Rove and Foley: If they had a plan, it didn't work

A source tells the New Republic that the White House pushed Foley into running for reelection out of fear that the GOP would lose the House without him.

Published October 12, 2006 4:13PM (EDT)

Bob Novak reported last week that National Republican Congressional Committee chairman Tom Reynolds pushed a reluctant Mark Foley into running for reelection this year even after he learned that Foley had sent "overfriendly" e-mail messages to a 16-year-old House page.

As the New Republic's Ryan Lizza is reporting, it appears that Reynolds wasn't the only one putting pressure on Foley. Karl Rove's political team may have pushed Foley into a race he didn't want to run by telling him that his career as a lobbyist might suffer -- hint, hint -- if he didn't keep his Florida seat safe for the GOP.

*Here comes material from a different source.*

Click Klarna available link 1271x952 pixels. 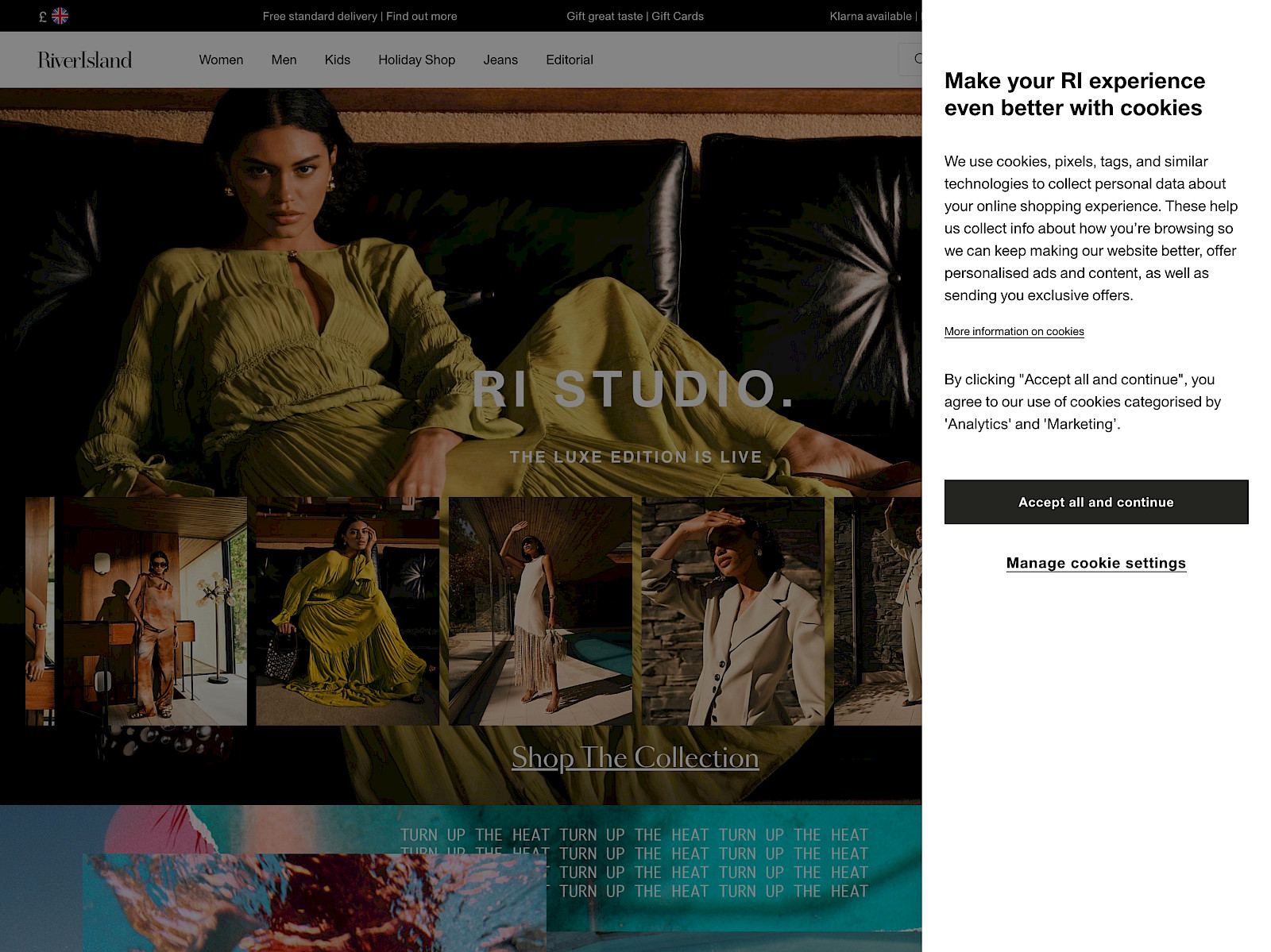[x=871, y=16]
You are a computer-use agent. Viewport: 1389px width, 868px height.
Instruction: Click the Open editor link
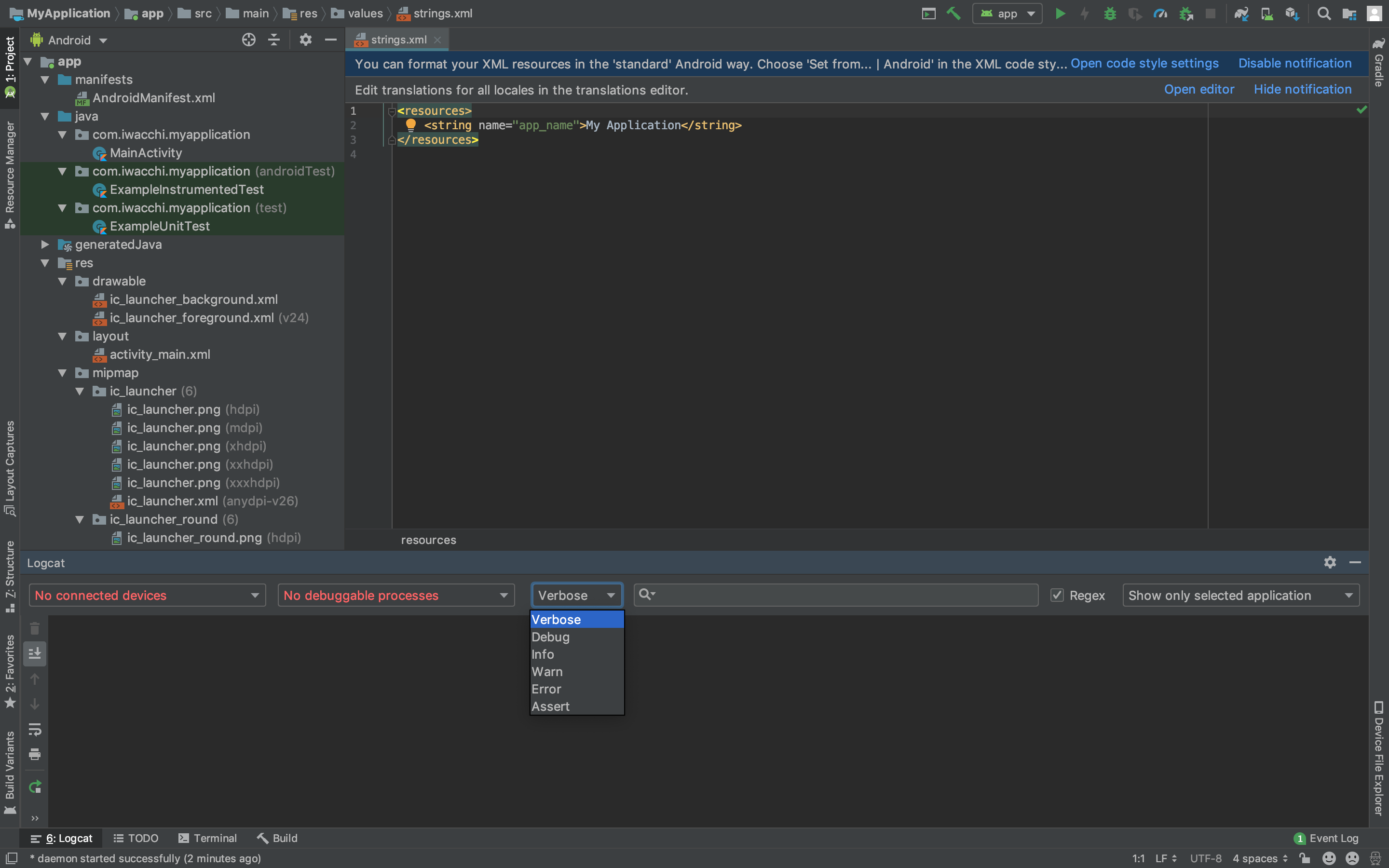coord(1198,90)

Lizza's source, who describes himself as a "friend" of Foley's, says that the congressman had all but decided not to run by early 2006. But when the friend saw Foley in the spring of this year, he says that Foley told him he was in the race after all. Foley said that "the White House and Rove gang" had pushed him into it. "He said, 'The White House made it very clear I have to run,'" the source tells Lizza. The source says that Foley told him the White House had said that two more years in Congress would "enhance his success" as a lobbyist. "They're scared of losing the House and the thought of two years of Congressional hearings, so I have two more years of duty," the source quotes Foley as saying.

If the source has the story right, it's hard to imagine a political plan that has backfired any worse than this one has. If Foley had decided not to run six months ago, the Republicans might -- might -- have lost his seat in the House, but his decision wouldn't have had any repercussions on any other House seats. Now the GOP is braced to lose as many as 30 seats in the House next month -- Reynolds' among them -- and a slew of new polls suggest that those fears aren't exactly unfounded. Worse still: We haven't even heard yet what former Reynolds and Foley aide Kirk Fordham is telling the House Ethics Committee today as to who knew what and when about the disgraced congressman's contacts with underage House pages.


By Tim Grieve

Tim Grieve is a senior writer and the author of Salon's War Room blog.